--- Your objective ---
Provide again, from the entries below, every line from the one containing "Task: Show favoriters" through the one containing "You are a computer-use agent. The image", exactly as written, and no other line.
-- Data for the task follows --
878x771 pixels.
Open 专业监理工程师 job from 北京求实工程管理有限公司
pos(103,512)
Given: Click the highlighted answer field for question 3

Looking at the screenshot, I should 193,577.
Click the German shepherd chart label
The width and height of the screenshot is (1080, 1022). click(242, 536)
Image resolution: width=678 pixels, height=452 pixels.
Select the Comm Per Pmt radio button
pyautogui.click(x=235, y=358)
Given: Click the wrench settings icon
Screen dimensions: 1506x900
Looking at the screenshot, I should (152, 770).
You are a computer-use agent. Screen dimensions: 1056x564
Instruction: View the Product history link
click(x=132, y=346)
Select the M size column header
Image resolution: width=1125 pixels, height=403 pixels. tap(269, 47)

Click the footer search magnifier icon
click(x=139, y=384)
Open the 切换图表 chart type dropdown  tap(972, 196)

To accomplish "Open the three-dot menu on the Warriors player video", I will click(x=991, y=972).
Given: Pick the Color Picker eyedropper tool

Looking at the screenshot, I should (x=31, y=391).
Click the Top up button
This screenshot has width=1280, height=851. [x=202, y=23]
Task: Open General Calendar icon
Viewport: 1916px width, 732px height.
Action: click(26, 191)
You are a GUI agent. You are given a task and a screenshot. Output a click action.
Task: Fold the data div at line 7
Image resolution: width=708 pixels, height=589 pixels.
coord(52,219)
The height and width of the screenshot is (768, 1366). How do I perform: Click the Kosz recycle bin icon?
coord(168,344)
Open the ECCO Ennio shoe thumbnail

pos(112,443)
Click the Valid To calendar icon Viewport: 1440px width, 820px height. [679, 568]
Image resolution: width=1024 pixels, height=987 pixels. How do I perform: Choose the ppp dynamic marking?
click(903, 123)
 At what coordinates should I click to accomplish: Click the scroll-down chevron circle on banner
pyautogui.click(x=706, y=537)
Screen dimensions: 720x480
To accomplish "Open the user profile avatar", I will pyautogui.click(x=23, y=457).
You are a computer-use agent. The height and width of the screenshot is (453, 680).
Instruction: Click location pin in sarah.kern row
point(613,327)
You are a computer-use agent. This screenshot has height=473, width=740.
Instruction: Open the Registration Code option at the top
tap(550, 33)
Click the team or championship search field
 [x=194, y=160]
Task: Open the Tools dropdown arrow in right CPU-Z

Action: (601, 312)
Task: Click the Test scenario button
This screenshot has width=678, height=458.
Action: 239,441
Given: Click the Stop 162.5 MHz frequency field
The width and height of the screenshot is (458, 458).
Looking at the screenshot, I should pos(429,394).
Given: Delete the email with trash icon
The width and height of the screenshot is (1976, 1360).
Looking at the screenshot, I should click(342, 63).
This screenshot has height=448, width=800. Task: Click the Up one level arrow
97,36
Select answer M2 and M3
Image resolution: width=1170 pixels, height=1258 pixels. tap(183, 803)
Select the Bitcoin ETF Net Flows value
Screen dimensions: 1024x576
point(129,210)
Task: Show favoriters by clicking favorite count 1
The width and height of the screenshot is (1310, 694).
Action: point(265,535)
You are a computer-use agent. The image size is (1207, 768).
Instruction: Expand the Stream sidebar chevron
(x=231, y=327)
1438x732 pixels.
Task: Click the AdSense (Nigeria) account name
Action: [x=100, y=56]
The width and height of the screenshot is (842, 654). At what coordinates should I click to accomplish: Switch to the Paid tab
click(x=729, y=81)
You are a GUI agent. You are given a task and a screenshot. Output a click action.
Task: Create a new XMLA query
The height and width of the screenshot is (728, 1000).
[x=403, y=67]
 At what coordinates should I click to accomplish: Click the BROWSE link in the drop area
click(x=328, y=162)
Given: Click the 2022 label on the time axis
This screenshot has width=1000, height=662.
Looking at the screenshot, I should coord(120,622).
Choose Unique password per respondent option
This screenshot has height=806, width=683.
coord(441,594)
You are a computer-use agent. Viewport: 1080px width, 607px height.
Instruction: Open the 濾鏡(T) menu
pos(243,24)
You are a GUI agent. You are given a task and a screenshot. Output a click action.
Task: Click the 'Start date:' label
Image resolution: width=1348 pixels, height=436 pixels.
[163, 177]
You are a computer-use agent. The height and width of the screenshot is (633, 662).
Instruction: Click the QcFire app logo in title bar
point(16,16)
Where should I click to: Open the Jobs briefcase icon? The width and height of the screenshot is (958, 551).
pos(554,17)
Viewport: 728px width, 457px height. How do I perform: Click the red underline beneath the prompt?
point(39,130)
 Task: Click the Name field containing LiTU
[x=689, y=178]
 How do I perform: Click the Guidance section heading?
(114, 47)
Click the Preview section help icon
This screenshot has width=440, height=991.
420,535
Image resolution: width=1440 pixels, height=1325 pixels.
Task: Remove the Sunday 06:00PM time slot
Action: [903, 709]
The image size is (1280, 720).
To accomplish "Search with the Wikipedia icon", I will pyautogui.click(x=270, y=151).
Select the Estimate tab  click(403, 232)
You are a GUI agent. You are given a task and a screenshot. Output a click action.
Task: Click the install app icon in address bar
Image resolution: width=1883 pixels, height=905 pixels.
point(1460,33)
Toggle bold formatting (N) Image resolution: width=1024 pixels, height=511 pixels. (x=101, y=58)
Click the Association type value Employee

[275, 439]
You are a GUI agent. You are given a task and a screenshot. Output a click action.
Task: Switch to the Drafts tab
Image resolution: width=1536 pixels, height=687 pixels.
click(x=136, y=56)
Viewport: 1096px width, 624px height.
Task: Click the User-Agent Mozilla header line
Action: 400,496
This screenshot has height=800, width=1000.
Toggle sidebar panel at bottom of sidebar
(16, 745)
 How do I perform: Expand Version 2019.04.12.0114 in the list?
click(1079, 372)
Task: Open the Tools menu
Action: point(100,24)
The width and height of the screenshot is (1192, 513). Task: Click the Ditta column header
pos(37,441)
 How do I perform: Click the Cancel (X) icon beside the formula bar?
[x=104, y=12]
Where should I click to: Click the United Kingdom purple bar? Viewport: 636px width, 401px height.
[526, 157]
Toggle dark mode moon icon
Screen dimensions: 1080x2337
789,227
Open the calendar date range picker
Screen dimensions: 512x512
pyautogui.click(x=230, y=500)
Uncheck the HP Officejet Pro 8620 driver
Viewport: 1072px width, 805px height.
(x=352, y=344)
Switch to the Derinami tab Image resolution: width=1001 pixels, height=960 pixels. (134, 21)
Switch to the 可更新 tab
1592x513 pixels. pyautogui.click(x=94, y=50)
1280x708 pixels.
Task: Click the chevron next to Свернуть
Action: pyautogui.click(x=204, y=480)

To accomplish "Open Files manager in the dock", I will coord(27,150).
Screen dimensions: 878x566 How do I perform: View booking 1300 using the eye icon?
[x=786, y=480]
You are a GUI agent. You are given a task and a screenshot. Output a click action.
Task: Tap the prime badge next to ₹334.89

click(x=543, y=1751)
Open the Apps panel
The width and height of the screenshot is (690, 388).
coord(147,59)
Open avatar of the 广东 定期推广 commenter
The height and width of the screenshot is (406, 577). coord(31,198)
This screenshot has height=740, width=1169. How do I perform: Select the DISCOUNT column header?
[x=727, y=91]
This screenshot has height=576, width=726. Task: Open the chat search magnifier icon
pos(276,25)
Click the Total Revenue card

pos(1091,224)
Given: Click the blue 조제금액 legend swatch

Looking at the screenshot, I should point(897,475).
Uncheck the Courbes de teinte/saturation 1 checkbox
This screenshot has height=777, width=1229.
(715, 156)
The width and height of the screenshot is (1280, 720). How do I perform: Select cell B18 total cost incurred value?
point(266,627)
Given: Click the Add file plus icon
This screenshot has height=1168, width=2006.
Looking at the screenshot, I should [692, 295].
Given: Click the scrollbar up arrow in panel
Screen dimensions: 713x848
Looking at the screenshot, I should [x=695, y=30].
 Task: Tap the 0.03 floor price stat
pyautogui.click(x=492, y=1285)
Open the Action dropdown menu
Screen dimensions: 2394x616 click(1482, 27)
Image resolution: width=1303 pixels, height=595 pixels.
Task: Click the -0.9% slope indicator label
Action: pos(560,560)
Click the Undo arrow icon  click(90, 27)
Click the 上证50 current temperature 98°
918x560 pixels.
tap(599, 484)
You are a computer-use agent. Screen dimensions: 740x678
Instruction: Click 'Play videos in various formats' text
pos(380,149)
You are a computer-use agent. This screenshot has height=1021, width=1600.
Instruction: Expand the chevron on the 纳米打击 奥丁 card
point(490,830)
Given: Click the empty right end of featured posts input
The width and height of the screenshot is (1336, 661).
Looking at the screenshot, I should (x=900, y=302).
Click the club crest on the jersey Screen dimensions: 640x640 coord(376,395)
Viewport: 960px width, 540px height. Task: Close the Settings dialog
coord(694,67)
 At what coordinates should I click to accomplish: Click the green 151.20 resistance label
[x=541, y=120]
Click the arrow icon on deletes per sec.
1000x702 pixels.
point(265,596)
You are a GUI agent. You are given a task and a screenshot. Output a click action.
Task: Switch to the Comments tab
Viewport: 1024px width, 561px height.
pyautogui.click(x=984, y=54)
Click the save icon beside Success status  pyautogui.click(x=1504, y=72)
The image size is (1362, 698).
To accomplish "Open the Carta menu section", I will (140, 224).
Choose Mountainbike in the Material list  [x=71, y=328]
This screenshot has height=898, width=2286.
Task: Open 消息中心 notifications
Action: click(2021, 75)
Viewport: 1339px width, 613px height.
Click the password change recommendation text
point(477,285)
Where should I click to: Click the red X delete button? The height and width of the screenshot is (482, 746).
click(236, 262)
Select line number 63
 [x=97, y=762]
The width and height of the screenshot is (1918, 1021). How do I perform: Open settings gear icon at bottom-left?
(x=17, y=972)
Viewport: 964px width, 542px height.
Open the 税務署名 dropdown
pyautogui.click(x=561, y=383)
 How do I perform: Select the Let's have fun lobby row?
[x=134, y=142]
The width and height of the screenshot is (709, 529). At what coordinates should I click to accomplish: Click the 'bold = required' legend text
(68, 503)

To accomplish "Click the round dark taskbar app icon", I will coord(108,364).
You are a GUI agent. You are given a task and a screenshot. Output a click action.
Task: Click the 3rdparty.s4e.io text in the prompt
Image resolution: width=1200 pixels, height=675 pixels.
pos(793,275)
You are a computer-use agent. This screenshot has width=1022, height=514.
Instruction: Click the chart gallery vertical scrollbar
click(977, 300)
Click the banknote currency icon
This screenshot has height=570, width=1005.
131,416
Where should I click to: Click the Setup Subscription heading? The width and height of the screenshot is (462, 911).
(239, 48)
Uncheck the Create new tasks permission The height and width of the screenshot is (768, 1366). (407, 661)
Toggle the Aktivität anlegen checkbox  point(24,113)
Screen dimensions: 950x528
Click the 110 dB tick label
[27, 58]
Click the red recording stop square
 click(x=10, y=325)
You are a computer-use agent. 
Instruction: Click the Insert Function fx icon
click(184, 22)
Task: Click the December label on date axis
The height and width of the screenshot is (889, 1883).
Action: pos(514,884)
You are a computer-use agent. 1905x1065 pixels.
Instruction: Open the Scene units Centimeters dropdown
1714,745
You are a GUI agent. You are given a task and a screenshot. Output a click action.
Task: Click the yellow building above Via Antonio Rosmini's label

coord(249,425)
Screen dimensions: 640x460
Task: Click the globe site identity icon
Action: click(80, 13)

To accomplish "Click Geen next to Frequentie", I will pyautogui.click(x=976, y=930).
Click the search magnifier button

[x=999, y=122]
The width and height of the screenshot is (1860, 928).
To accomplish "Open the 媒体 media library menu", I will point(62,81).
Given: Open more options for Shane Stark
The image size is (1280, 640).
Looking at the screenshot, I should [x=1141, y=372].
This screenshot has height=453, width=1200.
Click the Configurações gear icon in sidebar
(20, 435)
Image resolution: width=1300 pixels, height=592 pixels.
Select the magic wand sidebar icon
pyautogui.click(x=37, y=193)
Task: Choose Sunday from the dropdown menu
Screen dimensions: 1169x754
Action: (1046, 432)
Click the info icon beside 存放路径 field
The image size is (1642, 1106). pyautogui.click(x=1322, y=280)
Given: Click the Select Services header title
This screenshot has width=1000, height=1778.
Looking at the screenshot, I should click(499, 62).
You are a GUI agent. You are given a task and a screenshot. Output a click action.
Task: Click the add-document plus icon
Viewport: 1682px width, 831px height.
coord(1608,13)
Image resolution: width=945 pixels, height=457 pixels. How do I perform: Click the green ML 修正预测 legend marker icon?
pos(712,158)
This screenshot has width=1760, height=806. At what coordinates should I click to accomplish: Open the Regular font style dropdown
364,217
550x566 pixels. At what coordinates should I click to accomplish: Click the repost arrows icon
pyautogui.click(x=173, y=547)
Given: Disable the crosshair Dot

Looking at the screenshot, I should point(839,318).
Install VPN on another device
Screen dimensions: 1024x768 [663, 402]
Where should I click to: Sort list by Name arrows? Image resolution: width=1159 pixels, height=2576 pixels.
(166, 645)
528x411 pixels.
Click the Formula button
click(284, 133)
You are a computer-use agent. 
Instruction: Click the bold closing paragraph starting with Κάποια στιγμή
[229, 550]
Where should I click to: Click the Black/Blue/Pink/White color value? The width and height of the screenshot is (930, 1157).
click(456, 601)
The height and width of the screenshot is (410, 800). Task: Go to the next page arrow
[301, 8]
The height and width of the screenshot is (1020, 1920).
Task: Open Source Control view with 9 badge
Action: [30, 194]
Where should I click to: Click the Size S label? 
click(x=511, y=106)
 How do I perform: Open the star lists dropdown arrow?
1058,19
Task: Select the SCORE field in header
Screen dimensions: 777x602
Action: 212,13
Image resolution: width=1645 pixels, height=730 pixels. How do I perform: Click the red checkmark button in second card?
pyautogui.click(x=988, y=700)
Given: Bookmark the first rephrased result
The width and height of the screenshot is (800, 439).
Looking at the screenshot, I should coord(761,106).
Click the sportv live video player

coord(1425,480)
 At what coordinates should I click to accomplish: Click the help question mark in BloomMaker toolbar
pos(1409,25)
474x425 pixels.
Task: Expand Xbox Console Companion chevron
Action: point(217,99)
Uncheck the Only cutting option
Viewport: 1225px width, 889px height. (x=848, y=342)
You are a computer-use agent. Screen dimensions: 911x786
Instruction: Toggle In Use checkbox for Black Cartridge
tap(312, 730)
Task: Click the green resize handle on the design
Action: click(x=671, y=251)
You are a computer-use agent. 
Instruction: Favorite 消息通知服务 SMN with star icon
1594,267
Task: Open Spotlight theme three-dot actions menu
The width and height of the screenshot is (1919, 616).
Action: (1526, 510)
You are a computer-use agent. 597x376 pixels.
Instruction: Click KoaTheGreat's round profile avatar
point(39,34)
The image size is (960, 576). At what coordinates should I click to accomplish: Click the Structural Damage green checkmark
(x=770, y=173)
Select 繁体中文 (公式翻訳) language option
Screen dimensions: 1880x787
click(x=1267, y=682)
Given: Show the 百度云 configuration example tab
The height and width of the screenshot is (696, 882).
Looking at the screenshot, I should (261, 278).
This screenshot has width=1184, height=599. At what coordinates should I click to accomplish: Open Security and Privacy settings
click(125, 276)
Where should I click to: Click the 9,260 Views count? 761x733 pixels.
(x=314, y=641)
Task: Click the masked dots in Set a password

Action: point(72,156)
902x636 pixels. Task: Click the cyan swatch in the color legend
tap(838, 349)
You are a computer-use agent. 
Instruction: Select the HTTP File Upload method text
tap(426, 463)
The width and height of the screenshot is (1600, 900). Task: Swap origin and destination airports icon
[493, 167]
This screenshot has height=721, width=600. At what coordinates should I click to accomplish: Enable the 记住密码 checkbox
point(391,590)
-- Data for the task concluded --
--- Finished exercise ---
Task: Show favoriters by clicking favorite count 1
The width and height of the screenshot is (1310, 694).
Action: point(265,535)
You are a computer-use agent. The image size is (1207, 768).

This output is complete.